[EXCERPT TO READ Boundary: Start]

LAHORE, Pakistan — Punjab’s government-backed health card program is under fresh scrutiny after data showed private hospitals completed nearly four out of five insured C-sections, putting Pakistan’s C-section rate back in the spotlight. Doctors and officials say payment incentives and weak oversight are encouraging surgery even when a vaginal delivery would be safe, driving up claims and risk for mothers and newborns, Jan. 4, 2026.

Official figures covering deliveries from 2016 through January 2024 show private hospitals claimed Rs16.36 billion for C-sections and normal deliveries under the Sehat Sahulat Programme, commonly known as the Sehat Card, according to official data reported by Dawn.

C-section rate data from Punjab’s Sehat Card

The figures show a total of 668,238 C-sections recorded at public and private hospitals empaneled for the scheme in Punjab during the period. Private facilities accounted for 525,619 of those procedures, compared with 142,619 in government hospitals, the data shows. Most of the payouts were concentrated in 2022 and 2023, when the data lists claims of Rs8.16 billion and Rs7.19 billion, respectively, for C-sections and normal deliveries.

An official cited in the data said Punjab’s caretaker government imposed a mid-2023 ban on Sehat Card-funded C-sections at private hospitals after claims surged, and instructed state-run facilities to absorb delivery cases. The same account said some public hospitals later stopped entertaining health card delivery cases, arguing their share from each case was too low.

Why the C-section rate keeps climbing

Across Pakistan, clinicians point to a mix of staffing shortages, patient preference and financial incentives that make surgery feel like the “default” option. In The Express Tribune’s reporting, patients described pressure to agree to surgery and high, upfront costs in private facilities, while doctors warned of complications tied to unnecessary C-sections. “Sadly, no central data exists across the country to monitor their statistics,” said Dr. Erum Majid of Jinnah Hospital’s gynecology department.

Pakistan Medical Association leader Dr. Shershah Syed called unnecessary procedures a rights and safety issue, warning that “rates in some hospitals reach 50-70 per cent, especially in private facilities,” even as experts stress that a C-section rate should not be driven by convenience or billing.

[EXCERPT TO READ Boundary: End]
[RECORDS SUPPLIED Boundary: Start]

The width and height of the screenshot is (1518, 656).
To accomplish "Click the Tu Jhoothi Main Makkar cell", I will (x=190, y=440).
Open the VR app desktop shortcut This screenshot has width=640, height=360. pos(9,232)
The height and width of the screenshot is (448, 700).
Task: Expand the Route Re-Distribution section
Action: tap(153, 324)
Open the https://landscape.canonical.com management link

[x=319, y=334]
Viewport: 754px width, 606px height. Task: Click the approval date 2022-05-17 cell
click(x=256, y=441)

[RECORDS SUPPLIED Boundary: End]

### [ACTION ITEM]
Condense the paragraph of the excerpt on Punjab's C-section rate that begins "The figures show a total" into a short bulleted list that keeps its main facts. The lines have no connection to the excerpt on Punjab's C-section rate.

### [RESULT OF THE EXERCISE]
- 668,238 C-sections were recorded at public and private hospitals empaneled for the scheme in Punjab during the period.
- Private facilities performed 525,619 of them, and government hospitals performed 142,619.
- Most payouts came in 2022 (Rs8.16 billion) and 2023 (Rs7.19 billion), covering C-sections and normal deliveries.